Partial truncation of the C-terminal domain of PTCH1 in cancer promotes tumorigenesis by non-canonical activation of GLI transcriptional activity.

Loss of function mutations of the Hedgehog receptor PTCH1 are oncogenic drivers in some skin and brain cancers. We recently reported mutations in exons encoding the C-terminal tail of PTCH1 in colon cancer, which result in premature truncation but do not impair canonical Hedgehog signalling. In this study, we show that colon cancer cells engineered by CRISPR/Cas9 to express endogenous truncated PTCH1 have enhanced proliferation, colony formation, anchorage-independent growth and form larger tumours in vivo than isogenic cells expressing wild-type PTCH1. Analysis of the mechanisms underlying this growth advantage revealed profound transcriptional changes and unexpectedly, upregulation of GLI1 and GLI2 by a non-canonical route that proved to be necessary for the proliferative advantage. Furthermore, we found that truncation of PTCH1 C-tail upregulated several cancer-related pathways, including EGFR and several EGFR ligands and led to enhanced GLI-dependent PI3K activation, which exerted a positive feedback regulation on GLI expression and activity.

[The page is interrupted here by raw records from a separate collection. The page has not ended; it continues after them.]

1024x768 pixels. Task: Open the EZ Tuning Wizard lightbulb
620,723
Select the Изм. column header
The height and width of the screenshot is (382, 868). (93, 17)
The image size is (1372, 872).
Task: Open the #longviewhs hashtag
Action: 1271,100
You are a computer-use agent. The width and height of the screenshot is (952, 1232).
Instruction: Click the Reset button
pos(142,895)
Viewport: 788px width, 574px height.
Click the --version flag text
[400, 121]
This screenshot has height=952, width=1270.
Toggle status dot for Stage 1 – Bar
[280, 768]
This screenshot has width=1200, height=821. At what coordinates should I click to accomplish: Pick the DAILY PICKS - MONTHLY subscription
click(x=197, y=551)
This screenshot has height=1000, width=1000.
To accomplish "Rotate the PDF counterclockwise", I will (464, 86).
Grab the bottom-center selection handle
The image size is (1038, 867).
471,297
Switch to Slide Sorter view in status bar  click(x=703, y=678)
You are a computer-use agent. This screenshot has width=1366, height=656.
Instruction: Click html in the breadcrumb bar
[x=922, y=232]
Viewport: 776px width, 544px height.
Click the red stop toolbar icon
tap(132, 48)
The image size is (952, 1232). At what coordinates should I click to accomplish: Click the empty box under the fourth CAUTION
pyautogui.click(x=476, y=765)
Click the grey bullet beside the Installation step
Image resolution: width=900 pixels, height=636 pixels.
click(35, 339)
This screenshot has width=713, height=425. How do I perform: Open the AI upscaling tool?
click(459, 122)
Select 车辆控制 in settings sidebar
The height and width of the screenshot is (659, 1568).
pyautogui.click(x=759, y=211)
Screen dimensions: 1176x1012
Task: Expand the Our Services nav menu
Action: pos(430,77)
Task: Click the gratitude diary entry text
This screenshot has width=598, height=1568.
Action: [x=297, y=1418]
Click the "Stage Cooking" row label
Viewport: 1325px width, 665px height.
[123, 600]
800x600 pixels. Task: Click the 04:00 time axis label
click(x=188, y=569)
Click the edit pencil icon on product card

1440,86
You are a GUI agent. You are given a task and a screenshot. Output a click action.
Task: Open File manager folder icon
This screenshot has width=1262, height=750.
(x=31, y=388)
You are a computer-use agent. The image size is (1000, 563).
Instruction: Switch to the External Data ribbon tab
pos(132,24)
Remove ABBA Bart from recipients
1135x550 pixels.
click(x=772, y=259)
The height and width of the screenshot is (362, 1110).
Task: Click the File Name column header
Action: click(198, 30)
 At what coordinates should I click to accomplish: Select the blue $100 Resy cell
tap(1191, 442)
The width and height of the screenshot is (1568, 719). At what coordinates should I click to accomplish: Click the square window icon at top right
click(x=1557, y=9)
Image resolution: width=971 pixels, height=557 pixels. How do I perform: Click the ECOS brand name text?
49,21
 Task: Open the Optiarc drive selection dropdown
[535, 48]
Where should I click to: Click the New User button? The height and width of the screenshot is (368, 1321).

Accordingly, PTCH1 mutant cells were highly sensitive to PI3K and GLI inhibitors and were only partially sensitive to EGFR and MEK inhibitors. Altogether, these findings reveal that PTCH1 C-tail truncating mutations promote colon cancer tumorigenesis through a non-canonical GLI-PI3K positive loop. Overall design: SW620 cells were engineered with by CRISPR/Cas9 to introduce indel mutations after D1222 of PTCH1. Two clones, C9 and C15, were isolated and sequenced, which had different frameshifts after D1222 and resulted in premature stop codons. Cells engineered with a scrambled sequence gRNA (SCR) were also selected as isogenic cells, and sequenced-verified to express WT PTCH1. RNA-seq from total RNA isolated from 3 consecutive passages of SCR, C9 and C15 cells growing in DMEM containing 10% FBS was performed.